Elsevier

Pattern Recognition Letters

Volume 19, Issue 14, December 1998, Pages 1285-1291
Pattern Recognition Letters

On-line hierarchical clustering

https://doi.org/10.1016/S0167-8655(98)00104-4Get rights and content

Abstract

Most of the techniques used in the literature for hierarchical clustering are based on off-line operation. The main contribution of this paper is to propose a new algorithm for on-line hierarchical clustering by finding the nearest k objects to each introduced object so far and these nearest k objects are continuously updated by the arrival of a new object. By final object, we have the objects and their nearest k objects which are sorted to produce the hierarchical dendogram. The results of the application of the new algorithm on real and synthetic data and also using simulation experiments, show that the new technique is quite efficient and, in many respects, superior to traditional off-line hierarchical methods.

Introduction

The objective of cluster analysis is to group a set of objects into clusters such that objects within the same cluster have a high degree of similarity, while objects belonging to different clusters have a high degree of dissimilarity.

The clustering of data set into subsets can be divided into hierarchical and non hierarchical or partitioning methods. The general rationale behind partitioning methods is to choose some initial partitioning of the data set and then alter cluster memberships so as to obtain better partitions according to a predefined objective function.

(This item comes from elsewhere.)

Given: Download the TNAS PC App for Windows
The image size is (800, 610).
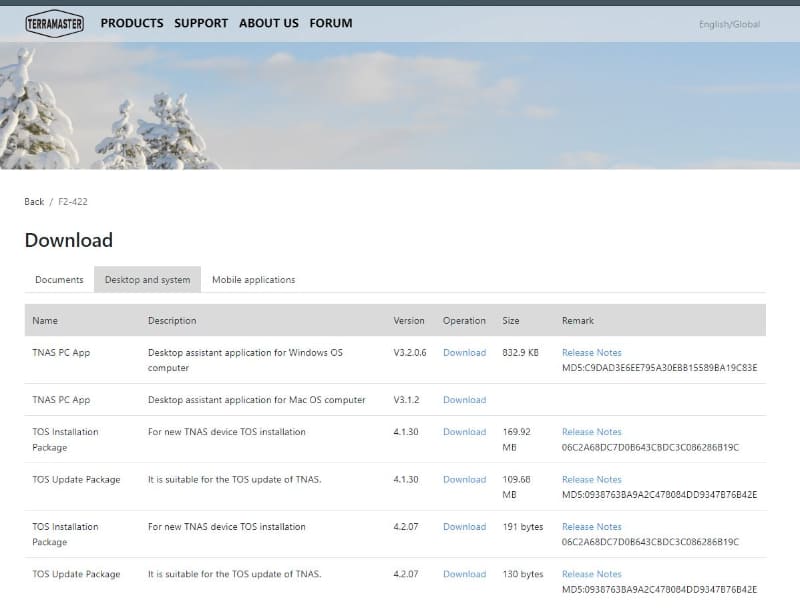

Hierarchical clustering procedures can be divided into agglomerative methods, which progressively merge the objects according to some distance measure in such a way that whenever two objects belong to the same cluster at some level, they remain together at all higher levels, and divisive methods, which progressively subdivide the data set (Gowda and Krishna, 1978).

Objects to be clustered usually come from an experimental study of some phenomenon and are described by a specific set of features selected by the data analyst. The feature values may be measured on different scale and these can be: Continuous numeric, Symbolic, or Structured.

Continuous numeric data are well known as a classical data type and many algorithms for clustering this type of data using partitioning or hierarchical techniques can be found in the literature (Jain and Dubes, 1988). Symbolic objects are extension of classical data types. In conventional data sets, the objects are individualized, whereas in symbolic objects, they are more unified by means of relationship. Based on the complexity, the symbolic objects can be of Assertion, Hoard or Synthetic type (Gowda and Ravi, 1995). Some references to clustering of symbolic objects can be found in Diday, 1988; Gowda and Diday, 1991; Gowda and Diday, 1992; Gowda and Ravi, 1995; Fisher, 1987; Cheng and Fu, 1985; Michalski and Stepp, 1983; Ichino, 1988; Gennari et al., 1989; Ralambondrainy, 1995using different methodologies like hierarchical clustering (Gowda and Diday, 1991; Gowda and Diday, 1992; Gowda and Ravi, 1995; Michalski and Stepp, 1983; Ichino, 1988), incremental clustering (Gennari et al., 1989), partitioning clustering (Ralambondrainy, 1995), and recently, fuzzy clustering (El-Sonbaty and Ismail, 1998). In the literature, the researches dealing with symbolic objects are less than those for numerical objects and this is due to the nature of such objects which is simple in construction but hard in processing. Besides, the values taken by the features of symbolic objects may include one or more elementary objects and, the data set may have a variable number of features (Gowda and Diday, 1991). Structured objects have higher complexity than continuous and symbolic objects because of their structure which is much more complex and their representation which needs higher data structures to permit the description of relations between elementary object components and facilitate hierarchical object models that describe how an object is built up from the primitives. A survey of different representations and proximity measures of structured objects can be found in El-Sonbaty et al., submitted.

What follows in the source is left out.